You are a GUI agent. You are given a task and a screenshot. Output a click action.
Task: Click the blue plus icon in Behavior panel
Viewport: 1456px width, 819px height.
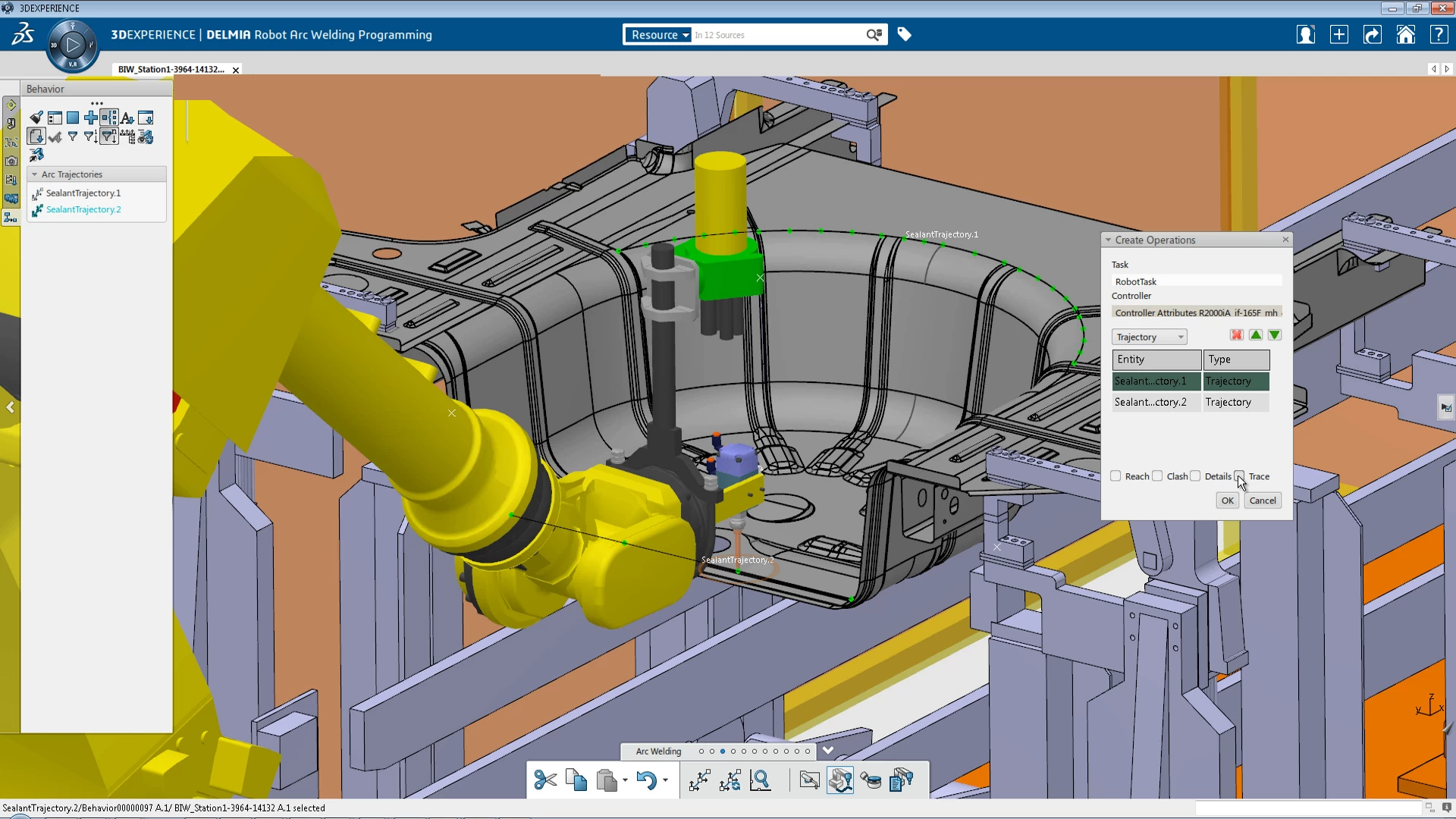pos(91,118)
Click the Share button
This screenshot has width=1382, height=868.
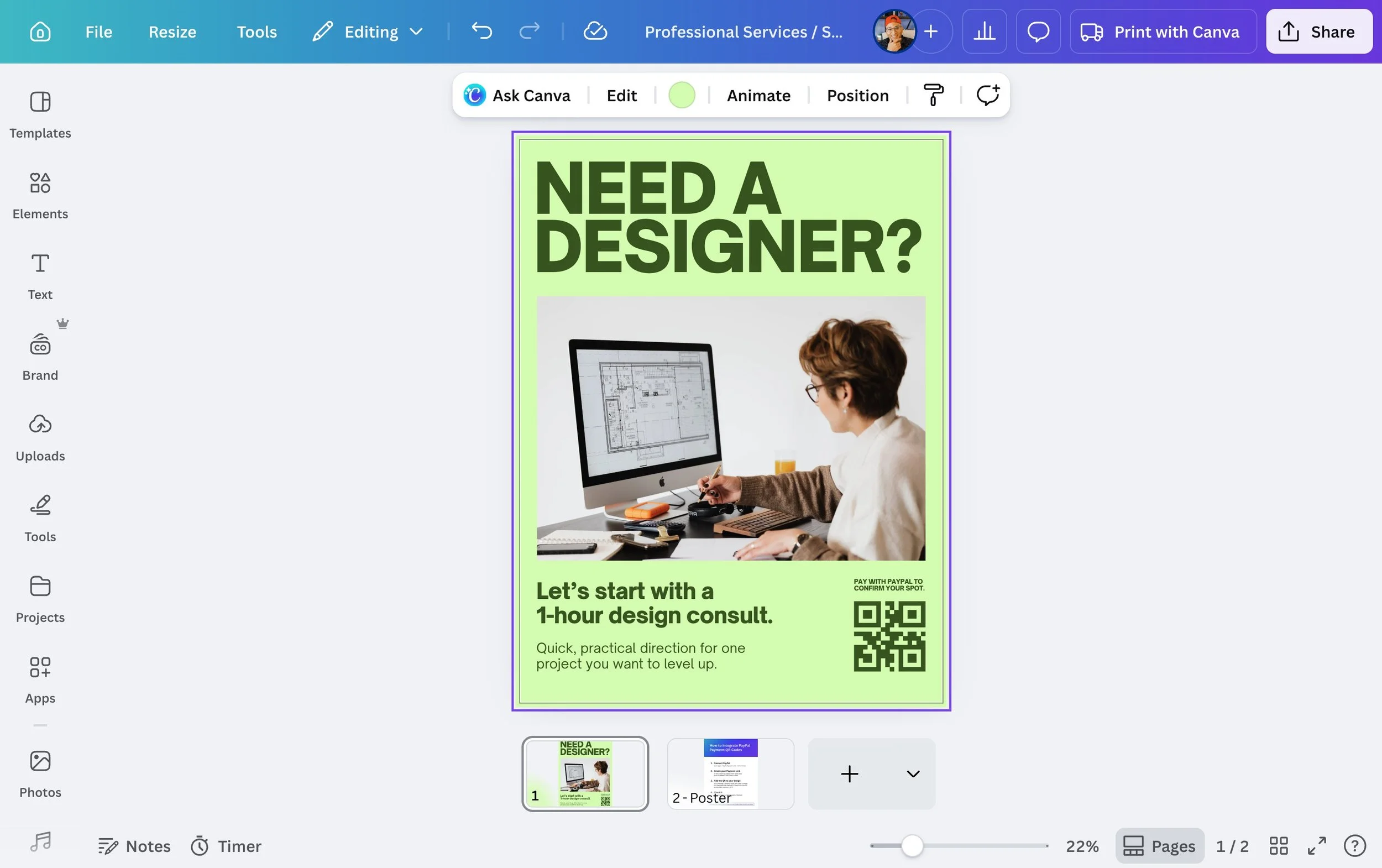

• • •

(WHAT YOU HAVE TO DO) Only the lines above that include the word "screenshot" belong in the answer; copy each one.

(REPLY)
You are a GUI agent. You are given a task and a screenshot. Output a click action.
This screenshot has width=1382, height=868.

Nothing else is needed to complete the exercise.